17. Juli 2014

Fall der Woche: Bauarbeiter mit Schmerzen

Ein junger Mann, Mitte 20, kommt in Arbeiterhose und mit schmutzigen Armen und Händen in Ihre Ordination. „Ich habe gerade auf der Baustelle gearbeitet und einen Sack Zement gehoben, als mir ein starker Stich in die rechte Seite eingefahren ist. Kurz hab ich um Luft gerungen und seitdem schmerzt mich jede Bewegung“, erzählt er. Keine atemabhängige Schmerzen, aber die tiefe Inspiration ist deutlich schmerzhaft. RR 140/70, Temp: 36,5°C, BB und EKG sind unauffällig, Haut: gebräunt, ansonsten unauffällig, Cor: rein, rhythmisch, normofrequent, Pulmo: VA bds. Der Patient hat keine Allergien oder Vorerkrankungen und keine Dauermedikation. Handelt es sich hier um harmlose Schmerzen oder steckt doch mehr dahinter?

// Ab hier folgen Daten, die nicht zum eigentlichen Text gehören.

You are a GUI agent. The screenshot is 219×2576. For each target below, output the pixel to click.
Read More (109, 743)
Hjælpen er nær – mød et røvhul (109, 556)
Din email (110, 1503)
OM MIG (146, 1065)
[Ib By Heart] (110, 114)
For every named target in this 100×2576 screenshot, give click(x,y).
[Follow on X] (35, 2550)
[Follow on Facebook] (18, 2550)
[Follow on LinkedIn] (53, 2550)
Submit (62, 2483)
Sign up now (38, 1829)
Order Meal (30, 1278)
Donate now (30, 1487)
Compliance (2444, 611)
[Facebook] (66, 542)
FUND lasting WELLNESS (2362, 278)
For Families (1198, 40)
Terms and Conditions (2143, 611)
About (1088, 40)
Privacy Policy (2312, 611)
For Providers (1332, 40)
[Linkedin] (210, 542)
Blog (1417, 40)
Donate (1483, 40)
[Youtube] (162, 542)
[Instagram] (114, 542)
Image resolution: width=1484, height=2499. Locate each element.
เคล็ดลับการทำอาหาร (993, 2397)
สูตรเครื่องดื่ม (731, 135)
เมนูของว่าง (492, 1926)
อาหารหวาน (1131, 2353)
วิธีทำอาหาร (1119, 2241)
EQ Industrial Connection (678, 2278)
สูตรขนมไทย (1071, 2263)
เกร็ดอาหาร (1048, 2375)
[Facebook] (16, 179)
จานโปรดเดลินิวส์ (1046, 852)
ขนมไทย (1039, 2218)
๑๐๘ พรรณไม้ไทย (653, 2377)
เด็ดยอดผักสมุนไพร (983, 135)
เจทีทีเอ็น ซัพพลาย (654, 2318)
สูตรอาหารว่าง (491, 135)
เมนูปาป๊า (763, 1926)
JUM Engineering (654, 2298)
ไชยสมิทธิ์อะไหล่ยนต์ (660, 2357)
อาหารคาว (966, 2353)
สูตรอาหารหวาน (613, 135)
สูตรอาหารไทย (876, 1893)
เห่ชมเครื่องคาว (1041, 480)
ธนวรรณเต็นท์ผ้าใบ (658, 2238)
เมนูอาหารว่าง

„Arbeitsdiagnose ist eine segmentale Wirbelgelenksblockierung“

Dr. Wilfried F. Noisternigg
Arzt f. Allgemeinmedizin, Navis, Tirol
Bei diesem Fall hinterfrage ich zunächst die Aussage in der Anamnese: „keine atemabhängigen Schmerzen, aber die tiefe Inspiration ist deutlich schmerzhaft“ – für mich sind das atemabhängige Schmerzen. Die erhobenen Befunde zeigen keine Vitalbedrohung, ergänzend zum EKG mache ich bei allen akuten Thoraxschmerzen einen Troponin-Test, CK, GOT und GPT, damit ein ACS ausgeschlossen ist. Dann beginne ich auch schon mit meiner manualtherapeutischen Untersuchung. Ich lasse mir vom Patienten zeigen, wo er den Hauptschmerzpunkt empfindet. Zur Lokalisierung des schmerzauslösenden Segmentes gehe ich nach der 3-Schritt- Diagnostik vor: 1. Mobilitätsprüfung der BWS zur Klärung, ob eine Rotations- oder In-/bzw. Reklinationseinschränkung vorliegt. 2. Palpation des Irritationspunktes: Tasten einer Schwellung der lokal verspannten Muskulatur sowie Auslösen einer lokalen Druckdolenz. 3. Schmerzreiz-Provokation: Lässt sich durch Rotation der BWS eine schmerzbedingte Bewegungseinschränkung in einer Richtung diagnostizieren und gibt es eine freie Gegenrichtung, bei der die Schmerzirritation nachlässt? Somit ist als Arbeitsdiagnose eine segmentale Wirbelgelenksblockierung gegeben und damit die Indikation für eine gezielte manualtherapeutische Behandlung. Mit entsprechender Technik wird ein kurzer Manipulationsimpuls ausgeführt, was sich im entlastenden Gelenksknacken akustisch zeigt. Das Ergebnis lässt sich sofort im Sinne der obigen Diagnostik überprüfen und der Patient muss nach Manipulation auch weitgehend schmerzfrei durchatmen können. Falls noch eine Restsymptomatik bestehen bleibt, erweitere ich meine Behandlung mit oraler oder i.m.-NSARTherapie – zur Verhinderung einer systemischen Schmerzaktivierung über das Rückenmark und damit Ausbildung einer primären Hyperalgesie. Auf jeden Fall wird der Patient zu einer Nachkontrolle für den nächsten Tag wiederbestellt. Bei Therapieresistenz sind zumindest eine adäquate Schmerztherapie sowie eine weitere radiologische/ neurologische Abklärungen zu veranlassen, um sinngemäß die ursprüngliche Arbeitsdiagnose zu hinterfragen.